Os avanços na regularização de terras indígenas pós-COP30 e o poder do monitoramento autônomo contra a invasão.
Sempre disse aos brancos: quando a floresta fala, o mundo precisa silenciar. Escrevo este texto com o orgulho de quem vê o nosso escudo territorial ficando mais forte. A homologação destes milhões de hectares após a COP30 é o resultado do meu grito e da luta incansável dos meus parentes. No entanto, sei que demarcação no papel não para a motosserra do invasor.
Por isso, minha missão agora é estruturar a autogestão da nossa segurança:
Rede Nacional de Vigilância Indígena: O uso de drones e imagens de satélite de alta resolução operadas pelos nossos próprios jovens nas aldeias.
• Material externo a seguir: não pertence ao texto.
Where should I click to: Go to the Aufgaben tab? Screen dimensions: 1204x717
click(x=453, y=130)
Protocolos de Consulta Soberana: Nenhum projeto de infraestrutura passará por nossas terras sem o consentimento livre, prévio e informado conforme a Convenção 169.
Soberania Jurisdicional sobre o Carbono: Nós somos os guardiões da floresta; somos nós quem decidimos como os recursos de preservação devem ser investidos no território.
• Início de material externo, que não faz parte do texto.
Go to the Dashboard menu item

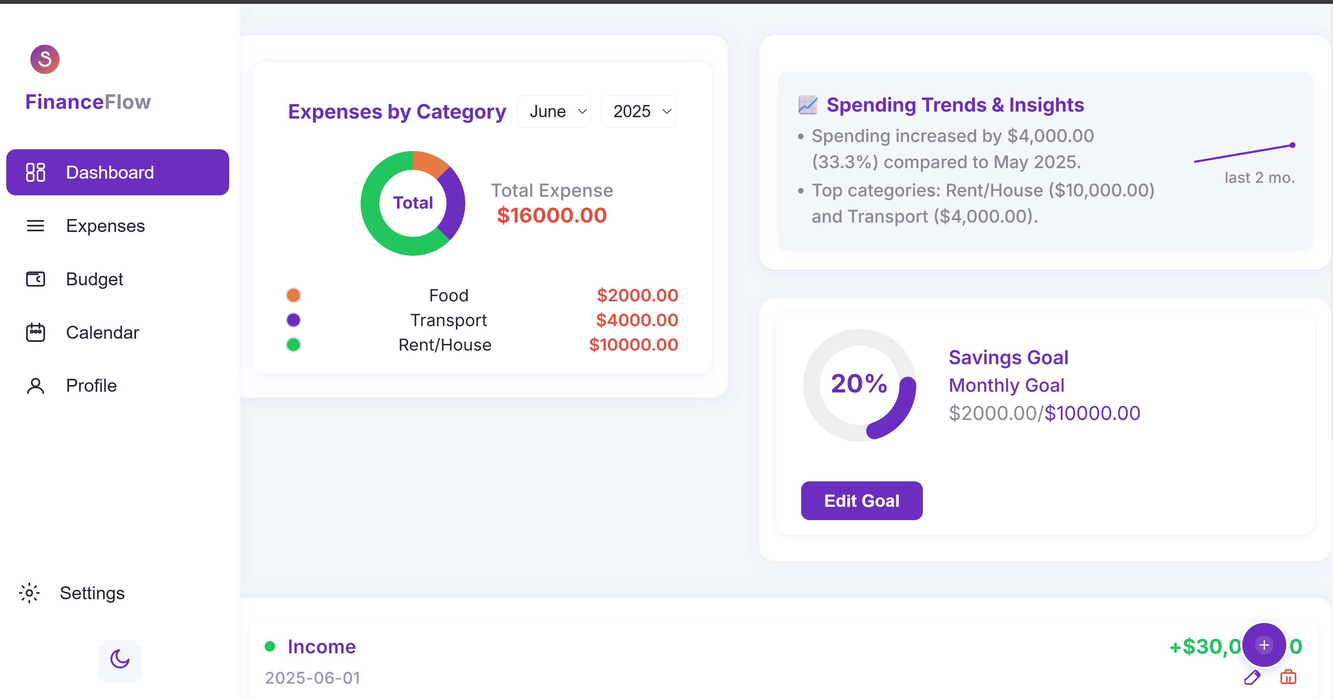point(117,172)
Educação Territorial Ancestral: Escolas de campo que ensinam a nova tecnologia de monitoramento sem perder a sabedoria do rastro e da oração da mata.
Integro a tecnologia com o meu arco para garantir que o Quinto Sol brilhe sobre matas livres de invasores. Se o território é livre, o espírito da Terra respira.
Papo de Mago (Resonância do Dia): Parente, olha o céu hoje: o Kin é a Águia. Para nós, a Águia é o olho que tudo vê lá de cima, como o drone que uso para vigiar a aldeia. O Tom 8 (Galáctico) traz a firmeza para vivermos a nossa verdade sem medo. Hoje a energia ajuda a gente a mapear o território e enxergar longe, protegendo a beleza da nossa Trecena contra quem só vê lucro na madeira. É o voo da nossa liberdade!
🗣️ Papo Reto do Tikuna Maguta: “Parente, a minha visão é de cima: agora tenho o ‘olho de ferro’ para ver o invasor antes de ele chegar na maloca. A terra está marcada e eu estou cuidando. O mundo entendeu que sem nós a floresta morre. A mata está forte!”